Differences in gene expression between Lean and Fat genotypes
Muscle adiposity is a trait of great importance in animal production, aquaculture included, and hence physiological changes induced by genetic selection for this phenotype have been examined in various animals, including rainbow trout [7, 8]. In the present study the main differences between family groups were associated with signal transduction pathways, followed by metabolism. Only a small number of lipid metabolism genes varied in relation to muscle adiposity, as reported previously in rainbow trout, where the main differences were related to lipogenesis and mitochondrial oxidative metabolism [7, 8]. In our study glycerophospholipid metabolism may have been down-regulated in the Lean family group through AGPAT and LPP2, two enzymes acting consecutively on de novo TAG and phospholipid biosynthesis [56, 57]. Quantification of AGPAT and LPP2 expression by RT-qPCR confirmed this down-regulation but fold-changes were too subtle to be significant. AGPAT converts lysophosphatidic acid into phosphatidic acid (PA), while LPP2 then catalyzes the conversion of PA to diacylglycerol. All these molecules can function as second messengers and are involved in the regulation of multiple signalling pathways. Therefore, down-regulation of this pathway in the Lean group has the potential to lower lipid biosynthesis, at least partly explaining the flesh lipid phenotype, but may also alter levels of lipid signalling molecules. On the other hand, differences in muscle adiposity might also be caused by higher hepatic "de novo" fatty acid synthesis in the Fat family group, as indicated by the expression of FAS. In a previous study, no differences were found in the expression of ACO and CPT1, which suggested that the phenotypes could not be explained by differences in β-oxidation . By contrast, in rainbow trout Fat and Lean families, β-oxidation and mitochondrial oxidative metabolism, but not lipogenesis, were affected by genetic selection , although another study using the same trout lines suggested differences related to lipogenesis rather than fatty acid oxidation . Thus, both metabolic processes are likely involved and discrepancies in the data are likely due to lack of methodological sensitivity to detect the small fold-changes that are possibly characteristic of these biological processes and typical in this type of experiment.
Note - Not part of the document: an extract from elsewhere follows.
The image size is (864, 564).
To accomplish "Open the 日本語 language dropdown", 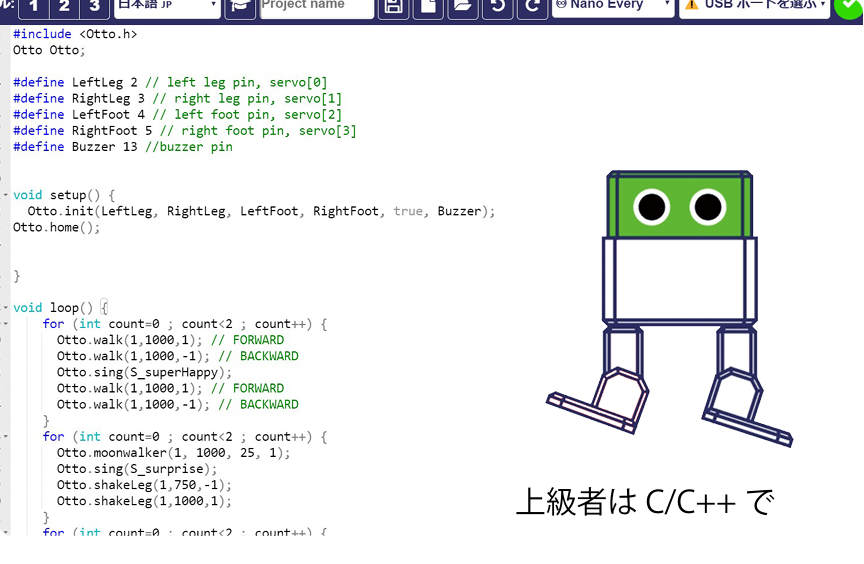I will tap(167, 6).
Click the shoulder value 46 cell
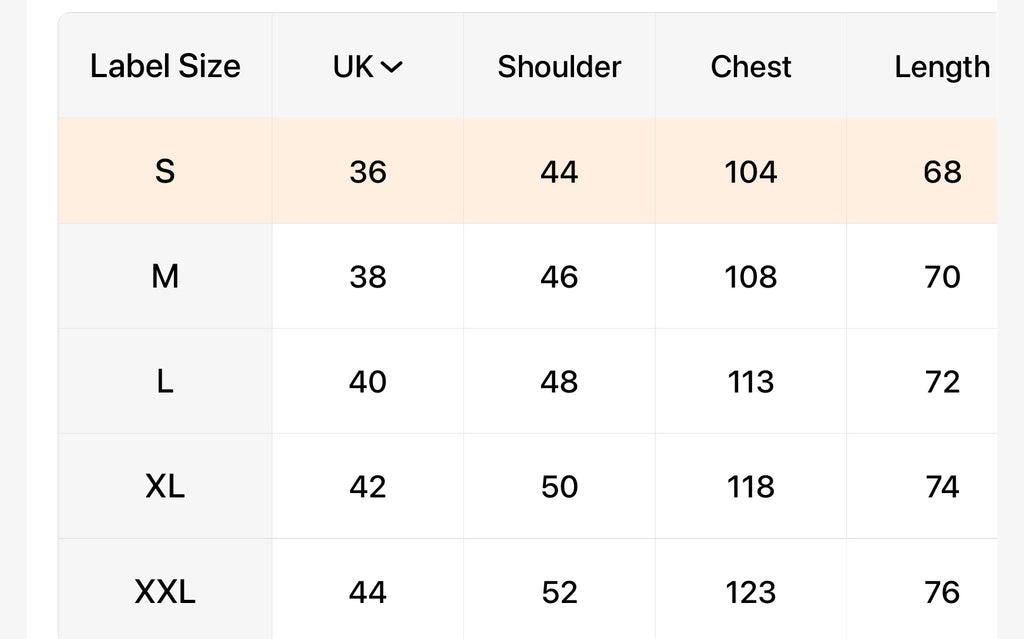 click(559, 276)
PPARα, PPARβ and SREBP-1 were also regulated in response to genotype, being down-regulated in Lean fish, but only when fed the VO diet. In cobia, Rachycentron canadum, a negative correlation was found between PPARα mRNA levels in liver and body lipid deposition . Furthermore, PPARβ appears to play a similar role in fish to that in mammals, as a ubiquitous regulator of fat burning and with a role in energy mobilisation during early development [24, 25]. Therefore, both PPARα and PPARβ might have a role in the control of adipogenesis in fish and it may be the case that, similarly to chickens , Fat salmon might have higher lipid turnover than their Lean counterparts when fed a diet that predisposes for hepatic fat deposition, even though the end result is higher lipid accumulation in liver . To explain this, Collin et al.  suggested that a fat chicken family is better "equipped" to deal with higher circulating levels of TAG when fed a high fat diet, compared to lean chicken. On the other hand, we observed a direct relationship between SREBP-1 and FAS expression in the Fat family group in response to diet, as well as in VO-fed fish in response to genotype. It thus appears that SREBP-1 may be partly responsible for higher lipogenesis in Fat fish, compared to Lean, when fed VO.